• EXERCISE INPUTS:
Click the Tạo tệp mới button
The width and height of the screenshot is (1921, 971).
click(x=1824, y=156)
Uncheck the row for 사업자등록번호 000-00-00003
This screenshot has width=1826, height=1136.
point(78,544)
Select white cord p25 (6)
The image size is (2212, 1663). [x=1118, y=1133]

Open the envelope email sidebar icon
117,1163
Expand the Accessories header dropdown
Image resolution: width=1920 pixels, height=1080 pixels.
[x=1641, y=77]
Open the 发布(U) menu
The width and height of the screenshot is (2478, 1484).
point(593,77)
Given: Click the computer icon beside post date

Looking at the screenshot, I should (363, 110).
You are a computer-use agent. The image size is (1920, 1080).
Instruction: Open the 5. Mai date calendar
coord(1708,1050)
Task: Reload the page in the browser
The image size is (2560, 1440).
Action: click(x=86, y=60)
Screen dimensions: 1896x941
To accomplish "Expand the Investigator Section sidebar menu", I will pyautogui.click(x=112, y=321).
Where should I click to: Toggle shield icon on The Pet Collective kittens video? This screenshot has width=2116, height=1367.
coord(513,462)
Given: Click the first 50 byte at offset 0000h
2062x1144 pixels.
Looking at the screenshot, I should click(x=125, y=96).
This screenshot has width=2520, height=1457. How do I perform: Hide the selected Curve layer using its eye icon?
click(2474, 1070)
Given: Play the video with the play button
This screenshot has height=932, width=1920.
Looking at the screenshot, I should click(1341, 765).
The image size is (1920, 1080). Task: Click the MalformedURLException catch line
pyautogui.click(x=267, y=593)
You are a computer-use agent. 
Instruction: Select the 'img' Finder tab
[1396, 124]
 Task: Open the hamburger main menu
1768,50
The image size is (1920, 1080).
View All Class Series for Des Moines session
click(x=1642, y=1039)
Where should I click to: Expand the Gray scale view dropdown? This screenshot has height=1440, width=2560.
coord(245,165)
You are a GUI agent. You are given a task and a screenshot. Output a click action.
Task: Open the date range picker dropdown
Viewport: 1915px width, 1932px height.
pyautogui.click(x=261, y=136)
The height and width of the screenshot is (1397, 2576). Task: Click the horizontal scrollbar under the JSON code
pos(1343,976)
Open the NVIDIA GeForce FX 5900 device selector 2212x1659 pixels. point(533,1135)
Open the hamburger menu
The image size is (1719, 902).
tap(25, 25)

• EXERCISE DIRECTIONS: Each record must be transcribed word for word.

• SOLUTION FOR THIS TASK:
Click the Tạo tệp mới button
The width and height of the screenshot is (1921, 971).
click(x=1824, y=156)
Uncheck the row for 사업자등록번호 000-00-00003
This screenshot has width=1826, height=1136.
point(78,544)
Select white cord p25 (6)
The image size is (2212, 1663). [x=1118, y=1133]

Open the envelope email sidebar icon
117,1163
Expand the Accessories header dropdown
Image resolution: width=1920 pixels, height=1080 pixels.
[x=1641, y=77]
Open the 发布(U) menu
The width and height of the screenshot is (2478, 1484).
point(593,77)
Given: Click the computer icon beside post date

Looking at the screenshot, I should (363, 110).
You are a computer-use agent. The image size is (1920, 1080).
Instruction: Open the 5. Mai date calendar
coord(1708,1050)
Task: Reload the page in the browser
The image size is (2560, 1440).
Action: click(x=86, y=60)
Screen dimensions: 1896x941
To accomplish "Expand the Investigator Section sidebar menu", I will pyautogui.click(x=112, y=321).
Where should I click to: Toggle shield icon on The Pet Collective kittens video? This screenshot has width=2116, height=1367.
coord(513,462)
Given: Click the first 50 byte at offset 0000h
2062x1144 pixels.
Looking at the screenshot, I should click(x=125, y=96).
This screenshot has width=2520, height=1457. How do I perform: Hide the selected Curve layer using its eye icon?
click(2474, 1070)
Given: Play the video with the play button
This screenshot has height=932, width=1920.
Looking at the screenshot, I should click(1341, 765).
The image size is (1920, 1080). Task: Click the MalformedURLException catch line
pyautogui.click(x=267, y=593)
You are a computer-use agent. 
Instruction: Select the 'img' Finder tab
[1396, 124]
 Task: Open the hamburger main menu
1768,50
The image size is (1920, 1080).
View All Class Series for Des Moines session
click(x=1642, y=1039)
Where should I click to: Expand the Gray scale view dropdown? This screenshot has height=1440, width=2560.
coord(245,165)
You are a GUI agent. You are given a task and a screenshot. Output a click action.
Task: Open the date range picker dropdown
Viewport: 1915px width, 1932px height.
pyautogui.click(x=261, y=136)
The height and width of the screenshot is (1397, 2576). Task: Click the horizontal scrollbar under the JSON code
pos(1343,976)
Open the NVIDIA GeForce FX 5900 device selector 2212x1659 pixels. point(533,1135)
Open the hamburger menu
The image size is (1719, 902).
tap(25, 25)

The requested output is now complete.